15 ANNI LOTITO – “Per Inzaghi e Tare questa è casa. Sergej? Ho meno armi da spendere…”

Il presidente della S.S.Lazio Claudio Lotito si è raccontato in una lunga intervista concessa a Sport Mediaset in occasione della ricorrenza dei suoi 15 anni di presidenza biancoceleste.

Tra i tanti argomenti trattati era inevitabile che si parlasse di mercato ed in particolare del caso Milinkovic.

Quale sarebbe l’offerta per far cedere Milinkovic?
“Non è un problema economico, sarebbe uno sminuire il rapporto tra la società e del giocatore. Milinkovic è attaccato alla maglia e noi consideriamo la Lazio come una grande famiglia dove tutti devono essere orgogliosi dei nostri colori. L’anno scorso ho avuto il coraggio di rifiutare offerte importanti. Quest’anno per gli impegni assunti con il giocatore ed il suo staff e per quello che ha dimostrato quest’anno avrei meno armi da spendere per mantenerlo. La società non sta facendo nulla per spingere perché ciò accada ne sta facendo qualcosa per bloccarla”.

Alla fine della stagione si erano rincorse voci di una partenza combinata di Inzaghi e Tare, direzione Milano, ma il presidente ha convinto entrambi a restare a Roma.

Ha parlato della Lazio come di una famiglia, le è dispiaciuto che Inzaghi abbia preso tempo prima di sciogliere le proprie riserve? Come ha convinto Tare a non andare al Milan?
“Per quanto riguarda Inzaghi, Simone è nato e cresciuto nella Lazio. Io gli ho dato la possibilità di esprimersi, perché ha capacità. Il blasone nasce dall’ambiente e non solo da quello che hanno rappresentato nel passato o quello che rappresentano allo stato attuale o nel futuro.

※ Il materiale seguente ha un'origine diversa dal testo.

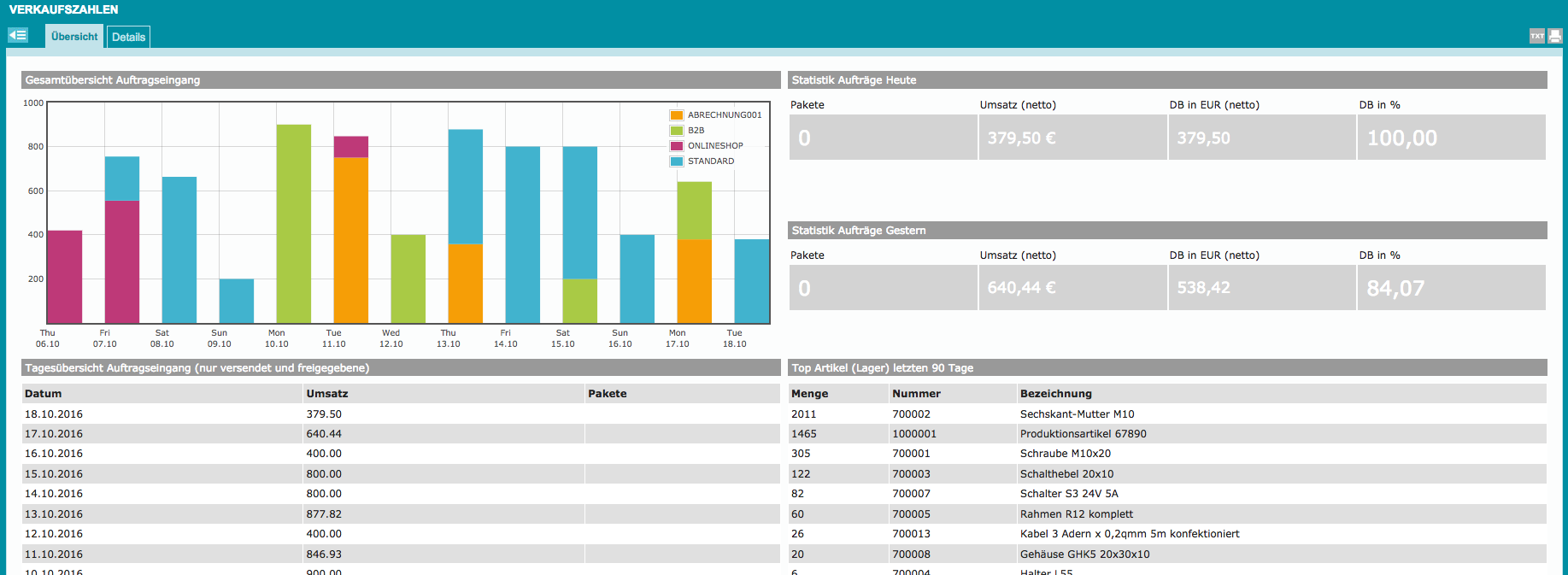
Task: Click the orange ABRECHNUNG001 legend swatch
Action: [x=677, y=115]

Io spero che il blasone sia un ambiente familiare bene organizzato con orgoglio di appartenenza, dove uno si sente a casa propria e dove si possono esprimere al 100% le proprie possibilità che si  potrebbero tradurre anche con il conseguimento di risultati sportivi. Io penso sia stata giusta la scelta fatta da Inzaghi e Tare di completare un ciclo. Tare ha un grande senso di appartenenza alla Lazio e vuole rendere questa società un punto di arrivo, non solo un punto di partenza. È un elemento di stimolo, molte iniziative le ho intraprese anche sotto suo consiglio. Per lui la Lazio è come una casa, lasciare la società gli avrebbe consentito un maggiore guadagno, ma una soddisfazione minore”.